===== Quoted text =====

Honestly that makes things even uglier. So basically this is a feature
where if it isn't supported it will make it look like the SR-IOV
device doesn't support MSI-X. I realize it is just the way it is
worded but it isn't very pretty.

> >
> > The problem is this is very vendor specific so I am doing my best to
> > understand it as it is different then the other NICs I have worked
> > with.
>
> There is nothing vendor specific here. There are two types of devices:
> 1. Support this feature. - The vf_total_msix will be greater than 0 for them
> and their FW will do sanity checks when user overwrites their default number
> that they sat in the VF creation stage.
> 2. Doesn't support this feature - The vf_total_msix will be 0.
>
> It is PCI spec, so those "other NICs" that didn't implement the PCI spec
> will stay with option #2. It is not different from current situation.

Where in the spec is this?

I know in the PCI spec it says that the MSI-X table size is read-only
and is not supposed to be written by system software. That is what is
being overwritten right now by your patches that has me concerned.

As far as the logic behind the approach described above. You can
define up to the MSI-X table size worth of interrupt vectors, however
nothing says the device has to make use of those vectors. So defining
a table with unused entries works within the spec since all the table
is defining is interrupts you can use, not interrupts you must use. It
basically comes down to the fact that an interrupt can be broken into
target actions which are defined in the table, and "initiators" or
"sources" which are controlled by the internal configuration of the
device and must be associated with the target action for something to
occur. You can have a fixed number of initiators that can be shared
between the targets.

> >
> > So this value is the size of the total pool of interrupt vectors you
> > have to split up between the functions, or just the spare ones you
> > could add to individual VFs? Since you say "total" I am assuming it is
> > the total pool which means that in order to figure out how many are
> > available to be reserved we would have to run through all the VFs and
> > figure out what has already been assigned, correct? If so it wouldn't
> > hurt to also think about having a free and in-use count somewhere as
> > well.
>
> It is not really necessary, the VFs are created with some defaults,
> because FW needs to ensure that after "echo X > sriov_numvfs" everything
> is operable.
>
> As we already discussed, FW has no other way but create VFs with same
> configuration. It means that user needs to check only first VF MSI-X
> number and multiply by number of VFs to get total number of already
> consumed.

That is only at the start though. Once they start modifying VF
interrupts the individual numbers could be all over the place.

> The reserved vectors are implemented by checks in FW to ensure that user
> can't write number below certain level.
>
> I prefer to stay "lean" as much as possible and add extra fields only
> after the real need arise. Right now and for seen future, it is not needed.

It isn't so much about extra fields as the availability of data. When
you have data placed in multiple locations and only a single error
return type if things go wrong it makes it kind of ugly in terms of a
user interface.

===== Source material =====

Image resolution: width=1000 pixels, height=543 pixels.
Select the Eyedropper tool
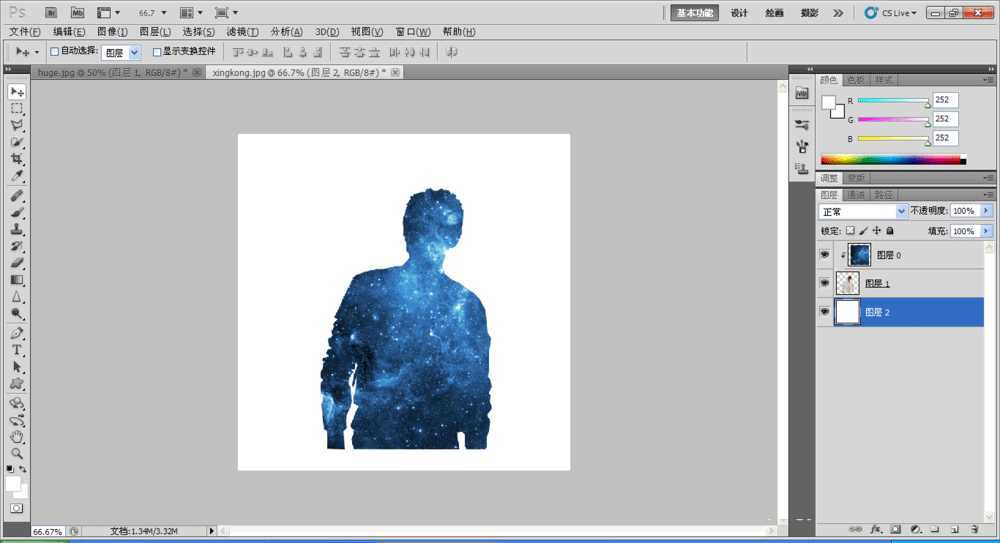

=====

**What this exercise asks:**
• 1. Reproduce the MSI-X discussion word for word, starting at "It isn't so" and ending at "user interface.".
• 2. Carry on the MSI-X discussion from its last sentence.
None of the data is required here.

**Expected results:**
• 1.
It isn't so much about extra fields as the availability of data. When
you have data placed in multiple locations and only a single error
return type if things go wrong it makes it kind of ugly in terms of a
user interface.

• 2.
> >
> > > >
> > > > In addition this value seems like a custom purpose being pushed into
> > > > the PCIe code since there isn't anything that defaults the value. It
> > > > seems like at a minimum there should be something that programs a
> > > > default value for both of these new fields that are being added so
> > > > that you pull the maximum number of VFs when SR-IOV is enabled, the
> > > > maximum number of MSI-X vectors from a single VF, and then the default
> > > > value for this should be the multiple of the two which can then be
> > > > overridden later.
> > >
> > > The default is 0, because most SR-IOV doesn't have proper support of
> > > setting VF MSI-X.
> >
> > It wasn't designed to work this way. That is why it doesn't really work.
>
> It can be true for everything that doesn't work.
> I will rewrite my sentence above:
> "The default is 0, because I don't have other than mlx5 devices at my disposal,
> so leave it to other driver authors to implement their callbacks"

So you are saying this is a vendor specific interface then? Until we
have another party willing to sign on as this being an approach they
are going to take with their NIC I would question if this is really
the way we want to go about handling this.

I would be curious if any other vendor supports editing the VF MSI-X
table size on the fly. If so then maybe we will have to accept it as a
quirk of SR-IOV. However we really should be trying to avoid this as a
supported method if possible.

> >
> > > Regarding the calculation, it is not correct for the mlx5. We have large
> > > pool of MSI-X vectors, but setting small number of them. This allows us
> > > to increase that number on specific VF without need to decrease on
> > > others "to free" the vectors.
> >
> > I think I am finally starting to grok what is going on here, but I
> > really don't like the approach.
> >
> > Is there any reason why you couldn't have configured your VF to
> > support whatever the maximum number of MSI-X vectors you wanted to use
> > was, and then just internally masked off or disabled the ones that you
> > couldn't allocate to the VF and communicate that to the VF via some
> > sort of firmware message so it wouldn't use them? If I am not mistaken
> > that is the approach that has been taken in the past for at least this
> > portion of things in the Intel drivers.
>
> I'm not proficient in Intel drivers and can't comment it, but the idea
> looks very controversial and hacky to me.
>
> There are so many issues with proposed model:
> 1. During driver probe, the __pci_enable_msix() is called and device MSI-X
> number is used to set internal to the kernel and device configuration.
> It means that vfio will try to set it to be large (our default is huge),
> so we will need to provide some module parameter or sysfs to limit in VFIO
> and it should be done per-VM.

How would that be much different than what you have now? What I was
suggesting is that you could expose your sysfs value either as a part
of binding the VFIO driver, or as a module parameter. You said that
your orchestration was managing this per VM so I see this behaving the
same way. Your orchestration layer would be setting this value to
limit what is exposed in the VM.

The extra call to the PF may be needed in order to guarantee that the
device/firmware knows that it is supposed to ignore the interrupts
past a certain point.

> 2. Without limiting in VFIO during VM attach, the first VM can and will
> grab everything and we are returning to square one.

It depends on how you have this implemented. As I mentioned earlier
the editing of the VF configuration space is troubling since you are
essentially using the firmware to circumvent the read-only protection
that is provided by the spec in order to change the MSI-X table size
on the fly.

Where I think you and I disagree is that I really think the MSI-X
table size should be fixed at one value for the life of the VF.
Instead of changing the table size it should be the number of vectors
that are functional that should be the limit. Basically there should
be only some that are functional and some that are essentially just
dummy vectors that you can write values into that will never be used.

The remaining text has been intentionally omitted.